Fig. 5 Schematic representation of the modifications in symmetry function vectors and the corresponding atomic neural networks (NNs) following the relabeling of carbon atoms as the pseudo-element “X”. For clarity, only two representative components of the radial symmetry function vector are shown in the schematic; angular symmetry function components (typically three per triplet interaction) are omitted for simplicity.

Data-driven element-relabeling improves HDNNP accuracy

Fig. 6 shows that element relabeling markedly improves atomic force predictions: the mean force RMSE for carbon reduced from 129.5 to 98.0 meV Å⁻¹, while its standard deviation reduced from 33.5 to 23.4 meV Å⁻¹. The reduction in RMSE variability reflects decreased heterogeneity in force predictions, indicating that the element-relabeled HDNNP attains more uniform accuracy across chemically diverse atomic environments. Such improved uniformity is essential for ensuring energy conservation and maintaining stability in long-timescale MD simulations. These gains are transferable, lowering the mean force RMSE for hydrogen (69.3 → 53.7 meV Å⁻¹) and nitrogen (137.4 → 97.0 meV Å⁻¹) even though only carbon atoms were relabeled. This transferability arises because relabeling carbon atoms as the pseudo-element X modifies not only the descriptors of the relabeled sites themselves, but also those of neighboring atoms through the introduction of X-containing interaction channels in the ACSF representation. Consequently, hydrogen and nitrogen atoms located near relabeled carbon sites are described by more environment-specific descriptors, and this improved local representation is further reflected in the force predictions because atomic forces are obtained as derivatives of the total HDNNP energy. Because the HDNNP represents the total potential energy as an explicit sum of atom-centered contributions, improvements in per-atom force predictions naturally propagate to the global scale. Accordingly, the total energy RMSE decreased from 419.5 to 293.6 meV, confirming that the relabeled model yields more accurate and internally consistent energetics. This targeted, data-driven relabeling strategy, guided by atomic-level force-error analysis, proved more effective than conventional heuristic approaches, such as differentiation based on hybridization states (e.g., sp² vs. sp³), typically employed in force-field parameterizations (Fig. S5). These results underscore the advantages of employing data-driven, error-based strategies to systematically enhance the predictive accuracy of HDNNPs.

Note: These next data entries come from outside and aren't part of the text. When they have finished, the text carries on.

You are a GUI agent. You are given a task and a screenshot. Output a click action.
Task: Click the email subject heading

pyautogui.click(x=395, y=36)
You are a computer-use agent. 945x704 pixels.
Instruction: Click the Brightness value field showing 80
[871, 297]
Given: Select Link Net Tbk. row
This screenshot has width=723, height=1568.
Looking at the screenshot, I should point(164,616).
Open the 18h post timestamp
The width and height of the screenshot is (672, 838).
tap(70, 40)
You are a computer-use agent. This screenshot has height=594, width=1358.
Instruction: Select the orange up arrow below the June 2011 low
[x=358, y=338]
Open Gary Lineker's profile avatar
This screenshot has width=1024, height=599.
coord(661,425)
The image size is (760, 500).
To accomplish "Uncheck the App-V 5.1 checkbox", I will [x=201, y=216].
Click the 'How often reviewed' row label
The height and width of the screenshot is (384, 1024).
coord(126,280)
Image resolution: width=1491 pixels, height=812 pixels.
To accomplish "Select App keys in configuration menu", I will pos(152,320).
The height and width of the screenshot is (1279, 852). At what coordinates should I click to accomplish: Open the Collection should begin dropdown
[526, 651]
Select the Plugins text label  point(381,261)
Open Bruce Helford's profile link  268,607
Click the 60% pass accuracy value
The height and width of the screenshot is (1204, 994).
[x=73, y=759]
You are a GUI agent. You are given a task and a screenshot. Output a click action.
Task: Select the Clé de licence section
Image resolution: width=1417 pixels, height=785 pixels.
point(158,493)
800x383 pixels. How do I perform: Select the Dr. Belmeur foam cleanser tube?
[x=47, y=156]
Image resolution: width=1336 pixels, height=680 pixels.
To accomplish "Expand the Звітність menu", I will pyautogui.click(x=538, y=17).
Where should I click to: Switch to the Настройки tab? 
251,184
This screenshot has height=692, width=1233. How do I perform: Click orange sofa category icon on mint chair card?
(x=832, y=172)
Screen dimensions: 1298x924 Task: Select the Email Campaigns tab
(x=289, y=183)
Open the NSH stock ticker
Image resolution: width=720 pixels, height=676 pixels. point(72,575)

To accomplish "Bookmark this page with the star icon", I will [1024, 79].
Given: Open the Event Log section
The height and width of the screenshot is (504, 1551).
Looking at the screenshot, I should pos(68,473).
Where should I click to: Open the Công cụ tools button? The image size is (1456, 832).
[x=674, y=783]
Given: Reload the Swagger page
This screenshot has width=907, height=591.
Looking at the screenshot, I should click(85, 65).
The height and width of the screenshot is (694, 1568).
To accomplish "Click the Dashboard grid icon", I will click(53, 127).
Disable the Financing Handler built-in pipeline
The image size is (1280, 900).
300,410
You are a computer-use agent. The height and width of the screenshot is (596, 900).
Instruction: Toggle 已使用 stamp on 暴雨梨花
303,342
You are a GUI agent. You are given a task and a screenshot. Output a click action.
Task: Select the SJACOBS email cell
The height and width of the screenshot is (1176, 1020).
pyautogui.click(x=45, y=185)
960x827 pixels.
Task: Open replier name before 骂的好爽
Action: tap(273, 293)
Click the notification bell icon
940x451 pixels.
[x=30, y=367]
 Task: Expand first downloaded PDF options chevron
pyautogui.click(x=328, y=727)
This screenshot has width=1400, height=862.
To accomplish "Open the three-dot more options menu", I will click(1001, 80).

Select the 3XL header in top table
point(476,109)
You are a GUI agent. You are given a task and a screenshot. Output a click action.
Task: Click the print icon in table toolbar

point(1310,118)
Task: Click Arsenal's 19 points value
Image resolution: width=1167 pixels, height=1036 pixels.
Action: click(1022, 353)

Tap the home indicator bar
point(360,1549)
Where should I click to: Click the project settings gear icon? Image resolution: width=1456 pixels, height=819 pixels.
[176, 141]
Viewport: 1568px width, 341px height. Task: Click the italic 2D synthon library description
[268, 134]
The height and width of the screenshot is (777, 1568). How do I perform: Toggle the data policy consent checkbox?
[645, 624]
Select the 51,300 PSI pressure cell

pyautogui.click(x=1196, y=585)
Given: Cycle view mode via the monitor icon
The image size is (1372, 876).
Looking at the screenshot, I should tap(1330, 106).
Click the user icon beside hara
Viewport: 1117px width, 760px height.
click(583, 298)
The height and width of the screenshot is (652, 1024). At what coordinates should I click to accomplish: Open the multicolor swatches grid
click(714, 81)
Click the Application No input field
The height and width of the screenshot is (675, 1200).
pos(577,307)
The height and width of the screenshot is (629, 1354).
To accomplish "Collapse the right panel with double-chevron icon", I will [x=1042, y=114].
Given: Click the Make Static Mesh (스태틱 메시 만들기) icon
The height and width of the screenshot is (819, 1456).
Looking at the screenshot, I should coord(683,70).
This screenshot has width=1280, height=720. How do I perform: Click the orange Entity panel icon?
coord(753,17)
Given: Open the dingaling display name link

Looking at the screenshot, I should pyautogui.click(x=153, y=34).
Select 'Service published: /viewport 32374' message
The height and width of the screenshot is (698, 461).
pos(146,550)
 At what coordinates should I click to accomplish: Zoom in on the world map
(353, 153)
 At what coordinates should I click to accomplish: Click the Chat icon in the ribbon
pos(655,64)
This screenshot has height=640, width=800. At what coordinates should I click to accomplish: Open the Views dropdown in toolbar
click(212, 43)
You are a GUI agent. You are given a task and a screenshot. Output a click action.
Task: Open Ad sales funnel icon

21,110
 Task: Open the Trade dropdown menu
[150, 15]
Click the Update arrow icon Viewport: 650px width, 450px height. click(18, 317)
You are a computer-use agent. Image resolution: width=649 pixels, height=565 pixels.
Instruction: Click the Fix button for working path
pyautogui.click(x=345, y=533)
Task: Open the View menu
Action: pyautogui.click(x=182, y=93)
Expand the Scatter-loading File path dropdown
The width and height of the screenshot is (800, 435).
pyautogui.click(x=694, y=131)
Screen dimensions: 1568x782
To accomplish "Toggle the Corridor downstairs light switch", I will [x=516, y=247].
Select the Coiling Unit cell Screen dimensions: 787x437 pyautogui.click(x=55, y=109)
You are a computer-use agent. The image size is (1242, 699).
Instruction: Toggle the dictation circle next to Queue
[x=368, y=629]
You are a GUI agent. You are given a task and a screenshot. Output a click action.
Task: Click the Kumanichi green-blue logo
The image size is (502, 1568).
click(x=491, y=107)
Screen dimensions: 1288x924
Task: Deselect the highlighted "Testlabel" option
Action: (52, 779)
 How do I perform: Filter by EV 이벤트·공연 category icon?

Fig. 6 Individual atomic force RMSE variations before and after carbon relabeling with pseudo-element ‘X’. Initial RMSE values, arranged by magnitude, are depicted using bar colors corresponding to the standard atomic colors for carbon, nitrogen, and hydrogen, while dark-colored bars represent the RMSE values after relabeling. In the upper panel, a dashed line separates the atoms; those to the left of the line correspond to sites where carbon was relabeled as ‘X’.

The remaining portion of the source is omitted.